Randomised controlled trials on top

Since its inception, BETA has promoted randomised controlled trials as the “gold standard” across the APS, although Tara Oliver acknowledged they “are not always fit-for-purpose for answering all problems” and in practice, often take too much time and resources to test policy interventions before they are implemented.

“But… the great benefit here is they are overwhelmingly becoming seen as the gold standard for evaluation and for evidence, because they are able to test causality and impact … so, we can clearly look at the impact of a policy intervention and measure that against a counterfactual,” Oliver said.

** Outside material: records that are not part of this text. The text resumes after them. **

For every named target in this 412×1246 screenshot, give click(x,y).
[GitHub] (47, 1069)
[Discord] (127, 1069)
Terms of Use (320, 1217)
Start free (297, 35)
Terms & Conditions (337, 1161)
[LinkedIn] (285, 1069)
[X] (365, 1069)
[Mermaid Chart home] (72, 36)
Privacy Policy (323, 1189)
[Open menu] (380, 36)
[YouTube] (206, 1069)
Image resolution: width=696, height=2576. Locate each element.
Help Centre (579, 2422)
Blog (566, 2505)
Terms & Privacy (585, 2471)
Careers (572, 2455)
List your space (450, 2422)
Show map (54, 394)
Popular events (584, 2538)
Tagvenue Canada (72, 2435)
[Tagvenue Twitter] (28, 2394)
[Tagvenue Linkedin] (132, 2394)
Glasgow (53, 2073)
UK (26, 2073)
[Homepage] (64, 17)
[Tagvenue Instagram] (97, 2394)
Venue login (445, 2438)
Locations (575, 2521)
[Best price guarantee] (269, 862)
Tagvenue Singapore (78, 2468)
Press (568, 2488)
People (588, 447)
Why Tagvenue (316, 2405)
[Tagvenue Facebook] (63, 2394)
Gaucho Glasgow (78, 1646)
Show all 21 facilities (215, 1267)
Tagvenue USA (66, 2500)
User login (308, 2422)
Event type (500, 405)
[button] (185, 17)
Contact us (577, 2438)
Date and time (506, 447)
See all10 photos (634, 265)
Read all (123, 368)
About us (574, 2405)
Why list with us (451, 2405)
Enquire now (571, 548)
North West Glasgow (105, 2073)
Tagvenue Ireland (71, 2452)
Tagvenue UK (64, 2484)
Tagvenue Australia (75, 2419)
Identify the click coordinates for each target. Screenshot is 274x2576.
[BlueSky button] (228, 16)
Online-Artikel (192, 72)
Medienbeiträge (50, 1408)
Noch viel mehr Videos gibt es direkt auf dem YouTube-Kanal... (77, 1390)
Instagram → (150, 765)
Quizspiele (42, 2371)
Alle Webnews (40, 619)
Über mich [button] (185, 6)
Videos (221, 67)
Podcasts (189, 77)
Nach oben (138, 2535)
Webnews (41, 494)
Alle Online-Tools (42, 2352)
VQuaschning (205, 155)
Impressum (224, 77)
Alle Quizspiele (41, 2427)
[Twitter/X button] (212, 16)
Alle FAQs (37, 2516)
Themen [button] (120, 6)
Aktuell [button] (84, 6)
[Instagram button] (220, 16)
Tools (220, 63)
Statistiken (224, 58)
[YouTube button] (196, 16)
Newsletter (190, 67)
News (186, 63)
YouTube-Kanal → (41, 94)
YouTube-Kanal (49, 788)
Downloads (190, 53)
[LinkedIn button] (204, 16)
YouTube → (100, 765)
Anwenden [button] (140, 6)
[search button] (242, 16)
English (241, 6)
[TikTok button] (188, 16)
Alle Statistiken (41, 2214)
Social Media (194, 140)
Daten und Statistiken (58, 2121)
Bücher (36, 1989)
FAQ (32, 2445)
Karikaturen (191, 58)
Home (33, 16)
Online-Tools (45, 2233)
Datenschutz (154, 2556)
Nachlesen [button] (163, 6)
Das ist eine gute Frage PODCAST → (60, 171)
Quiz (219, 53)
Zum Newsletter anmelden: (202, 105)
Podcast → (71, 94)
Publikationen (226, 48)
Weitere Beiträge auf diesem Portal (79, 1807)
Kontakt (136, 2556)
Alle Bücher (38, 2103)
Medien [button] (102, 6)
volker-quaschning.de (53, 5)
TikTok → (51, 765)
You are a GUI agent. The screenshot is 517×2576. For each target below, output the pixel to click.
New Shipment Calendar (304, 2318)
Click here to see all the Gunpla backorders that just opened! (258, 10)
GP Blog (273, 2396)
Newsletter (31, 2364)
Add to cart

As a lawyer, Gerard Brody noted that in his profession there are always competing versions of the truth and voiced some concern about RCTs being described as the “gold standard” despite Oliver’s caveats.

“When something like that is put out there and known among politicians and senior decision-makers, I worry that it’s going to deflect other types of evidence,” Brody said, and Tanya Corrie largely echoed his comments.

Daniel Reeders argued that having a hierarchy of evidence is all about excluding or giving less weight to some forms and said public health policy had suffered for decades because anecdotal and qualitative information was routinely ignored.

“It’s not to say that other evidence isn’t valuable,” Slonim countered. “My view would be: you have to be cautious of some evidence.”

For example, the professor explained that the research on pro-social behaviour like blood donation shows people are less generous and charitable in real life than they say they are on surveys.

When RCTs are feasible and can be done quickly enough to inform government decision-making, he said it should be recognised that, done properly in the right context, they can provide the most credible evidence to inform policy.

“In terms of what we need to produce evidence-based policy, we need to know what evidence is needed first – that’s not always clear – and we need to know what is good evidence,” Oliver told the symposium.

“We need to think about who creates the evidence and how that might be perceived and valued. We need to know where to find it, and how to build support for it as well.”

Oliver believes the challenges are greater than ever, with higher expectations of service delivery and policy impact in a “post-truth environment” featuring 24-7 news reporting and ubiquitous social media that is tailor-made for appeals to emotion. To “build support” for anything on the basis of evidence is becoming more difficult, but that’s no reason not to try.

“We know that if we don’t bring evidence to bear… the big risk is that we do fall prey to our gut instincts, our best intuitions and ‘the wisdom of the day’ to create policies,” she said.